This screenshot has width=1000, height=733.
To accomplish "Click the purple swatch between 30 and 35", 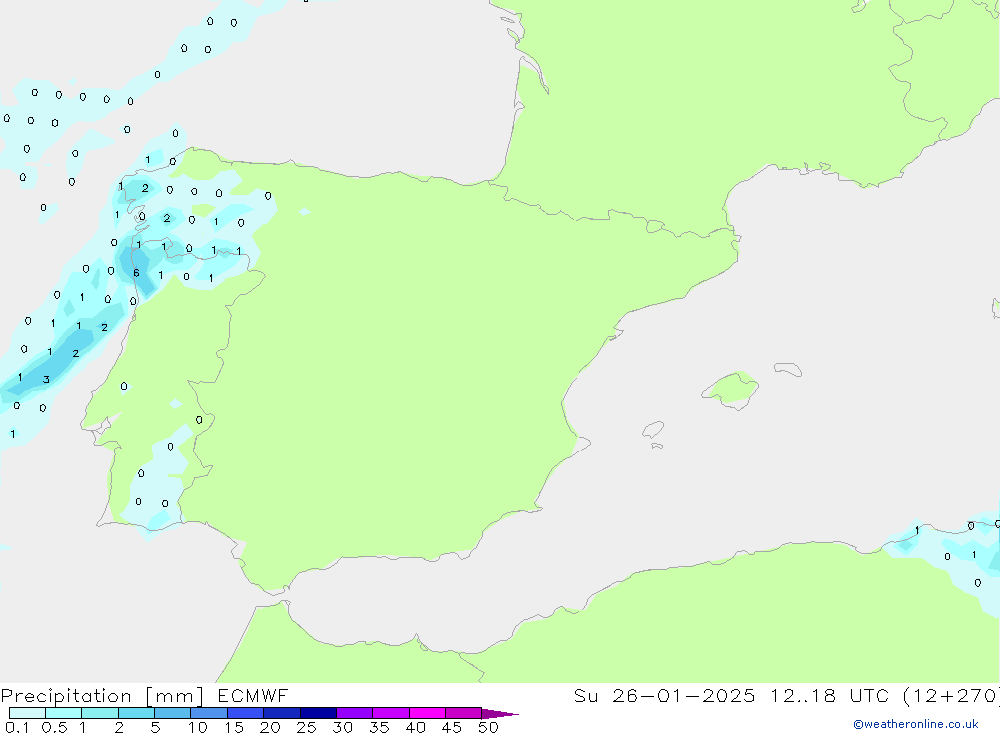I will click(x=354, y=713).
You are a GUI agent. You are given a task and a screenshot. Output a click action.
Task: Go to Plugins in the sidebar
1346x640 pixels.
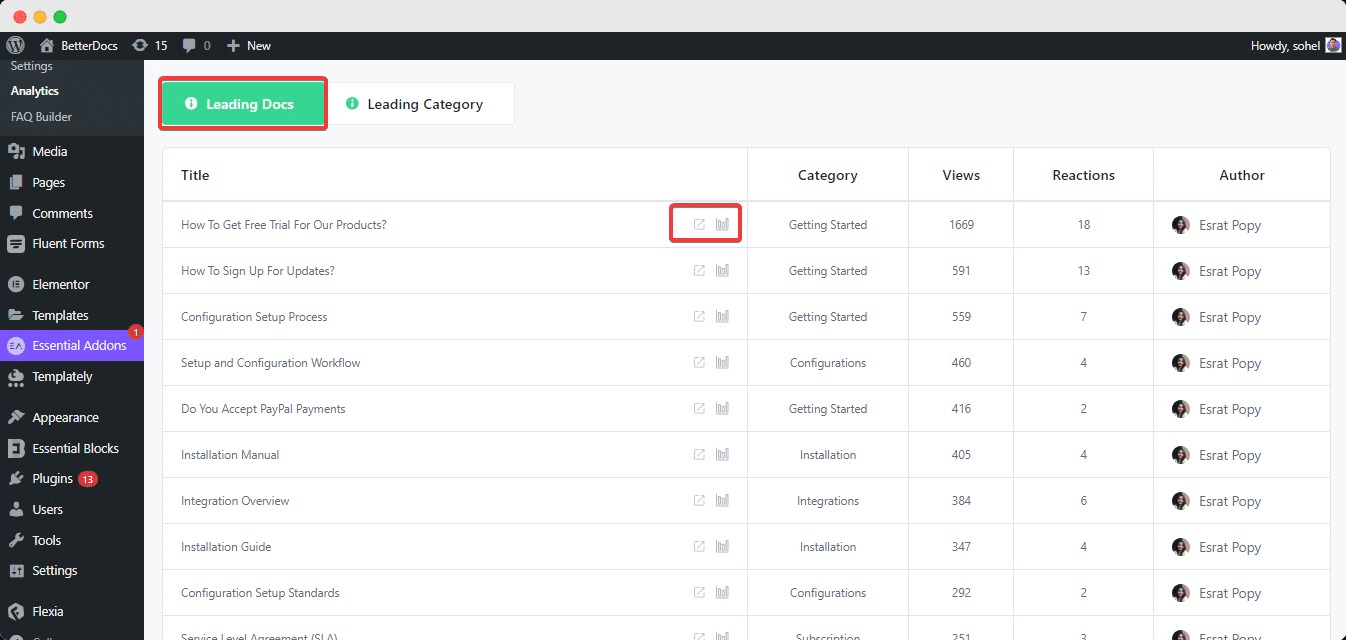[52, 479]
--------
:: Task brief ::
Read the entries and select each line where the word "screenshot" is found.

:: Completed task ::
This screenshot has width=1000, height=733.
You are a GUI agent. You are given a task and a screenshot. Output a click action.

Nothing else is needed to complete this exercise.